Don’t disturb the photographer. Hard at work …
Violet, lilac, amethyst, mauve … all these colours could be used to describe the deep hues of the lavender here. It was first cultivated on the Valensole plateau in the 19th century, and the town still produces 80% of the world’s lavender today. We’ve been gobsmacked by the volume of Asian visitors come to wonder at this purple marvel every July. Each day there are cars, buses, bicycles parked at the roadside, with masses of people wielding their cameras and wandering among the flowers. The girls all dress up in flowing, gauzy dresses — often white — and often wearing ribboned hats, posing coyly for the cameras and twirling in the backlight. It’s quite fascinating. Well, hello, we are also utterly mesmerised and are also to be found crouching in the fields, among the bees and pollinating insects.

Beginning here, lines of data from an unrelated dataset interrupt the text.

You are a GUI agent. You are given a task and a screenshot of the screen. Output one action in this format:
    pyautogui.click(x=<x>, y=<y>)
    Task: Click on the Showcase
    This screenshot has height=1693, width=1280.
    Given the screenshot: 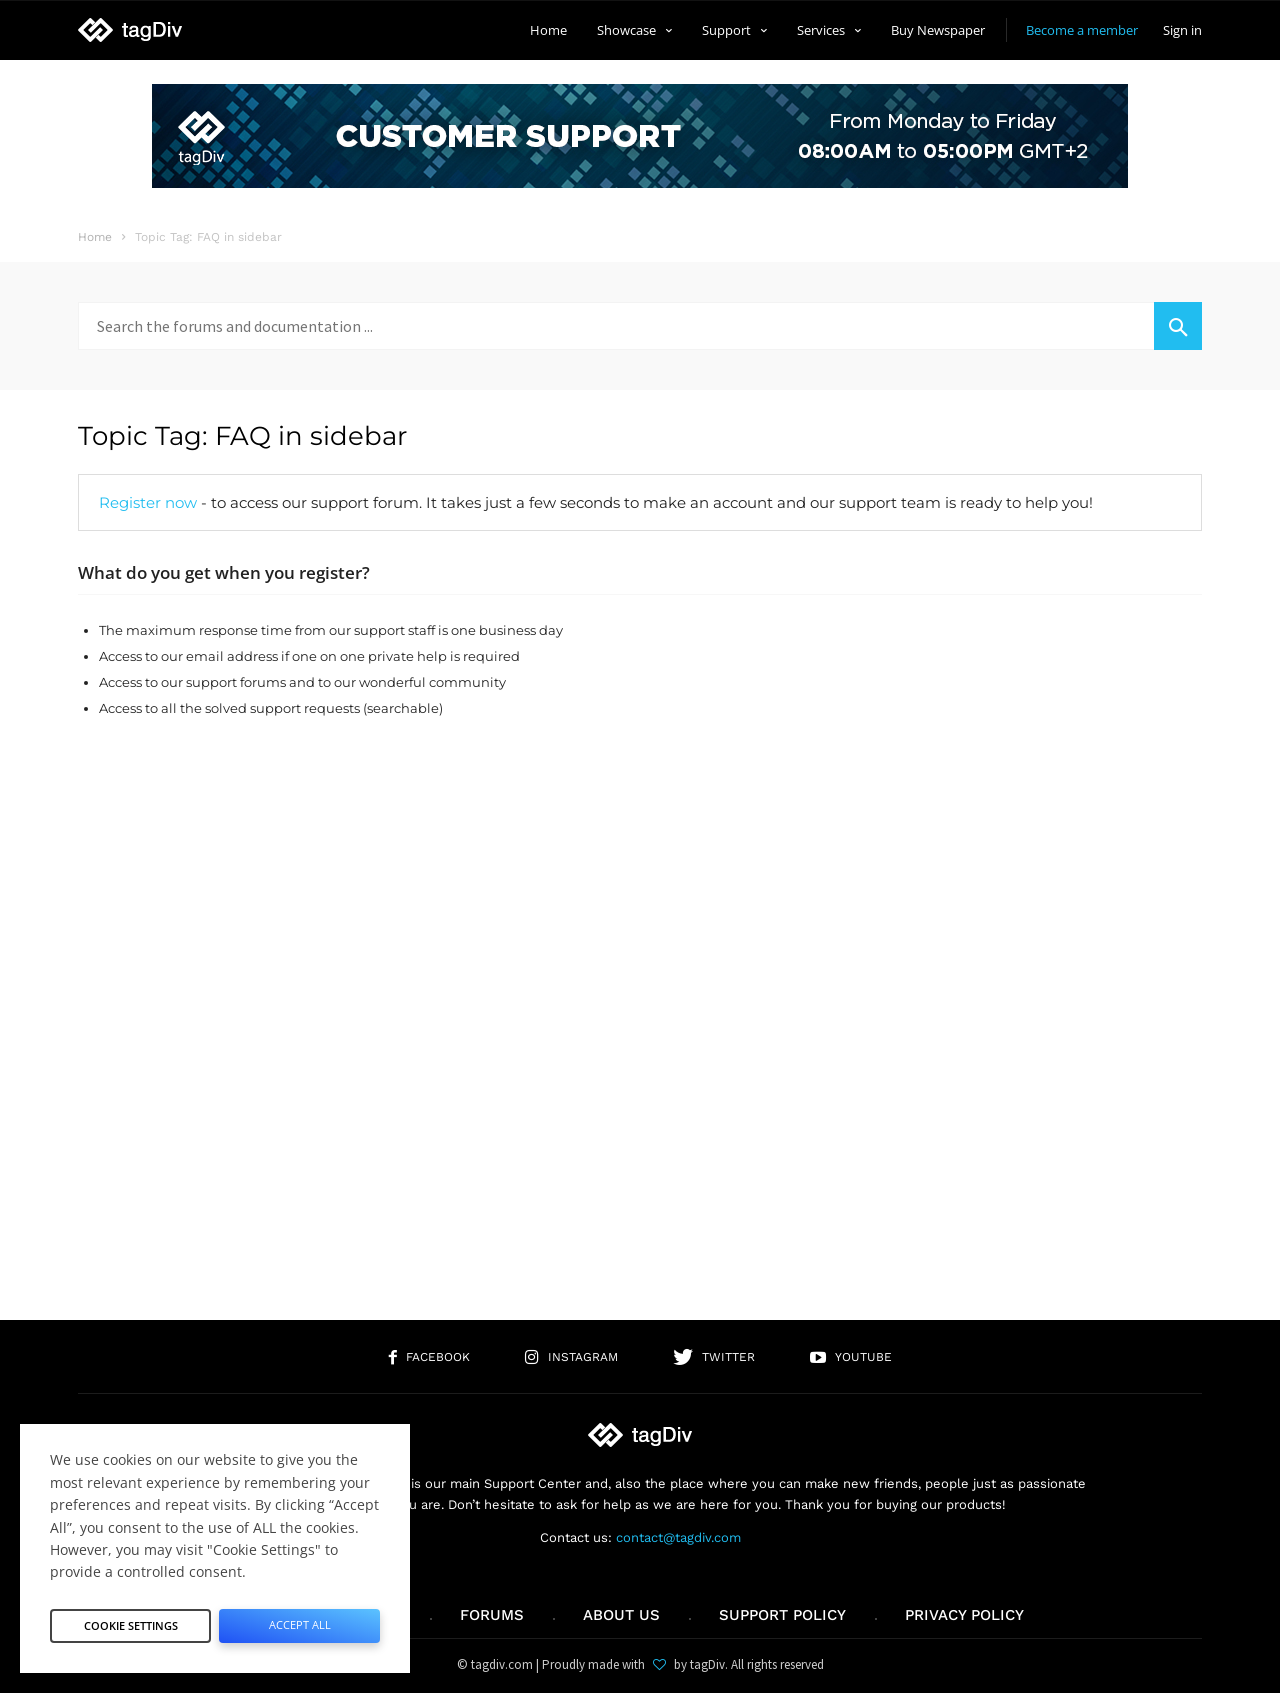 What is the action you would take?
    pyautogui.click(x=634, y=30)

Lavender. Theatrical and outrageous electric … True and false blue … The gas jet breathing in oblivion … The blue of deep presence.
— Louisiana poet Yusef Komunyakaa
In the quote below I have taken some liberties and removed all the olde worlde spellings, simplifying the text to modern usage (apologies to the late novelist) …
The flowers of Lavender picked from the knaps [I think the word is “calyx”!] … I mean the blue part and not the husk, mixed with Cinnamon, Nutmeg, and Cloves, made into powder, and given to drink in the distilled water made thereof, helps the panting and passion of the heart and prevails against giddiness, turning or swimming of the brain …
— British novelist John Gerard Braine (1957)
Today a hybrid lavender called lavendin is grown prolifically in addition to the traditional
more deeper-hued lavender. Lavendin is used in soaps, while lavender is used in perfumes and cosmetics.